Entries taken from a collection

════════════════

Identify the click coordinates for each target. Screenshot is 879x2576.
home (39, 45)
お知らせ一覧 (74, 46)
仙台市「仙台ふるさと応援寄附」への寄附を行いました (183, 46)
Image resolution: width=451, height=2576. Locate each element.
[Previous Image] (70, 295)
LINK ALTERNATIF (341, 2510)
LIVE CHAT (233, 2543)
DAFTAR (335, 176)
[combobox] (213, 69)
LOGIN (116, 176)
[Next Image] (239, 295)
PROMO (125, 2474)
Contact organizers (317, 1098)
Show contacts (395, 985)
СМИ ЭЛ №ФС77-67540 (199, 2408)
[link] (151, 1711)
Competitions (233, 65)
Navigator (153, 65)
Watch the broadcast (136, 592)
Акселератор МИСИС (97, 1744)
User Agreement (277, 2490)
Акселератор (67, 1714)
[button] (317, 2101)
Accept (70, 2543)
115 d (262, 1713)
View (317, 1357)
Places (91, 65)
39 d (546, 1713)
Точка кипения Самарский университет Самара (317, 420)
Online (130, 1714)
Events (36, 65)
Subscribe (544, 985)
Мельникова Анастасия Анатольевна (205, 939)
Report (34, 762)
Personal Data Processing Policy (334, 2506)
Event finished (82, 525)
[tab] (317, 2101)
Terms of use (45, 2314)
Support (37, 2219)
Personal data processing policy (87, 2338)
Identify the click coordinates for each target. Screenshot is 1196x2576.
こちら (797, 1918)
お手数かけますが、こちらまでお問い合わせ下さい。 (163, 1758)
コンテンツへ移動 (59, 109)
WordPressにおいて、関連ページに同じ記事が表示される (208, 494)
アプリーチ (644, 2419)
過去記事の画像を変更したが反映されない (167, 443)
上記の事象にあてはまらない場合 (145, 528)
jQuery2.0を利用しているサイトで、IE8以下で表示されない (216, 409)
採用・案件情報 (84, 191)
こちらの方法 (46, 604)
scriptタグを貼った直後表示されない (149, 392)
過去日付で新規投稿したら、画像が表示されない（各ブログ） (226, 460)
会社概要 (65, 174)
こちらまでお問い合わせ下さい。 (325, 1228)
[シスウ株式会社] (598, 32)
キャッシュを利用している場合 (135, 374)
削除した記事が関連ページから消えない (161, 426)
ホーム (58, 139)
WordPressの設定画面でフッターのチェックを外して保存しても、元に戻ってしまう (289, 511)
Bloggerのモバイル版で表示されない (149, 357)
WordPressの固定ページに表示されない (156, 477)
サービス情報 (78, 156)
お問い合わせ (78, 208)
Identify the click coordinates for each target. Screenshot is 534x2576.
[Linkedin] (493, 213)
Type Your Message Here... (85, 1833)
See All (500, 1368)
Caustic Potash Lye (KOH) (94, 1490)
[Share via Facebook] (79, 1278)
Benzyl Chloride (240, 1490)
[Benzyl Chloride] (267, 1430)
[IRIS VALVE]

════════════════

EXERCISE DETAILS
Retype all of the entries shown above, exactly.

THE COMPLETED TASK
Identify the click coordinates for each target. Screenshot is 879x2576.
home (39, 45)
お知らせ一覧 (74, 46)
仙台市「仙台ふるさと応援寄附」への寄附を行いました (183, 46)
Image resolution: width=451, height=2576. Locate each element.
[Previous Image] (70, 295)
LINK ALTERNATIF (341, 2510)
LIVE CHAT (233, 2543)
DAFTAR (335, 176)
[combobox] (213, 69)
LOGIN (116, 176)
[Next Image] (239, 295)
PROMO (125, 2474)
Contact organizers (317, 1098)
Show contacts (395, 985)
СМИ ЭЛ №ФС77-67540 (199, 2408)
[link] (151, 1711)
Competitions (233, 65)
Navigator (153, 65)
Watch the broadcast (136, 592)
Акселератор МИСИС (97, 1744)
User Agreement (277, 2490)
Акселератор (67, 1714)
[button] (317, 2101)
Accept (70, 2543)
115 d (262, 1713)
View (317, 1357)
Places (91, 65)
39 d (546, 1713)
Точка кипения Самарский университет Самара (317, 420)
Online (130, 1714)
Events (36, 65)
Subscribe (544, 985)
Мельникова Анастасия Анатольевна (205, 939)
Report (34, 762)
Personal Data Processing Policy (334, 2506)
Event finished (82, 525)
[tab] (317, 2101)
Terms of use (45, 2314)
Support (37, 2219)
Personal data processing policy (87, 2338)
Identify the click coordinates for each target. Screenshot is 1196x2576.
こちら (797, 1918)
お手数かけますが、こちらまでお問い合わせ下さい。 (163, 1758)
コンテンツへ移動 (59, 109)
WordPressにおいて、関連ページに同じ記事が表示される (208, 494)
アプリーチ (644, 2419)
過去記事の画像を変更したが反映されない (167, 443)
上記の事象にあてはまらない場合 (145, 528)
jQuery2.0を利用しているサイトで、IE8以下で表示されない (216, 409)
採用・案件情報 (84, 191)
こちらの方法 (46, 604)
scriptタグを貼った直後表示されない (149, 392)
過去日付で新規投稿したら、画像が表示されない（各ブログ） (226, 460)
会社概要 (65, 174)
こちらまでお問い合わせ下さい。 (325, 1228)
[シスウ株式会社] (598, 32)
キャッシュを利用している場合 (135, 374)
削除した記事が関連ページから消えない (161, 426)
ホーム (58, 139)
WordPressの設定画面でフッターのチェックを外して保存しても、元に戻ってしまう (289, 511)
Bloggerのモバイル版で表示されない (149, 357)
WordPressの固定ページに表示されない (156, 477)
サービス情報 (78, 156)
お問い合わせ (78, 208)
Identify the click coordinates for each target. Screenshot is 534x2576.
[Linkedin] (493, 213)
Type Your Message Here... (85, 1833)
See All (500, 1368)
Caustic Potash Lye (KOH) (94, 1490)
[Share via Facebook] (79, 1278)
Benzyl Chloride (240, 1490)
[Benzyl Chloride] (267, 1430)
[IRIS VALVE]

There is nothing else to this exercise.